WHAT IS ASKED
Reproduce verbatim the lines below, starting with the line that contains "Where should I click to: Mark" and continuing through the final line, including both.

DATA PROVIDED
┌────────

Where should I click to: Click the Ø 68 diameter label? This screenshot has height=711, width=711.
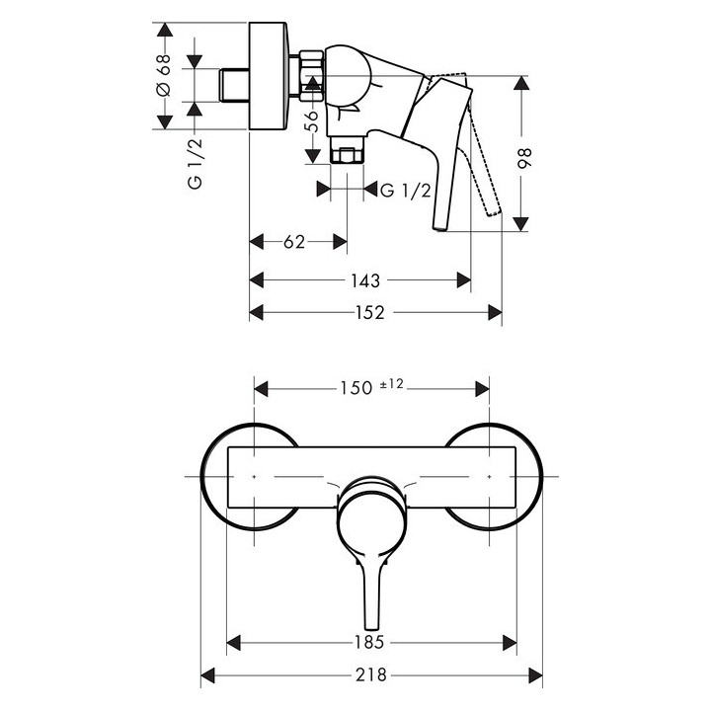click(164, 77)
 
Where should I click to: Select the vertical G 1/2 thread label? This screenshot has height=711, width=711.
click(196, 164)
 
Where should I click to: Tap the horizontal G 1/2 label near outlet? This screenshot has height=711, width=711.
click(405, 190)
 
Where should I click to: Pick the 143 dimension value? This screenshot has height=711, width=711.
click(360, 280)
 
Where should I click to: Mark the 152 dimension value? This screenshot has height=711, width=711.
click(375, 312)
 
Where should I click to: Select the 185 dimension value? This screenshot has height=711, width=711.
click(372, 644)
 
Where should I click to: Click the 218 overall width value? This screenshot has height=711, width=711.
click(372, 676)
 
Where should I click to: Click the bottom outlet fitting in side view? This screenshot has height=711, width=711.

└────────

COMPLETED EXERCISE
Where should I click to: Mark the 152 dimension value? This screenshot has height=711, width=711.
click(375, 312)
 
Where should I click to: Select the 185 dimension value? This screenshot has height=711, width=711.
click(372, 644)
 
Where should I click to: Click the 218 overall width value? This screenshot has height=711, width=711.
click(372, 676)
 
Where should I click to: Click the bottom outlet fitting in side view? This screenshot has height=711, width=711.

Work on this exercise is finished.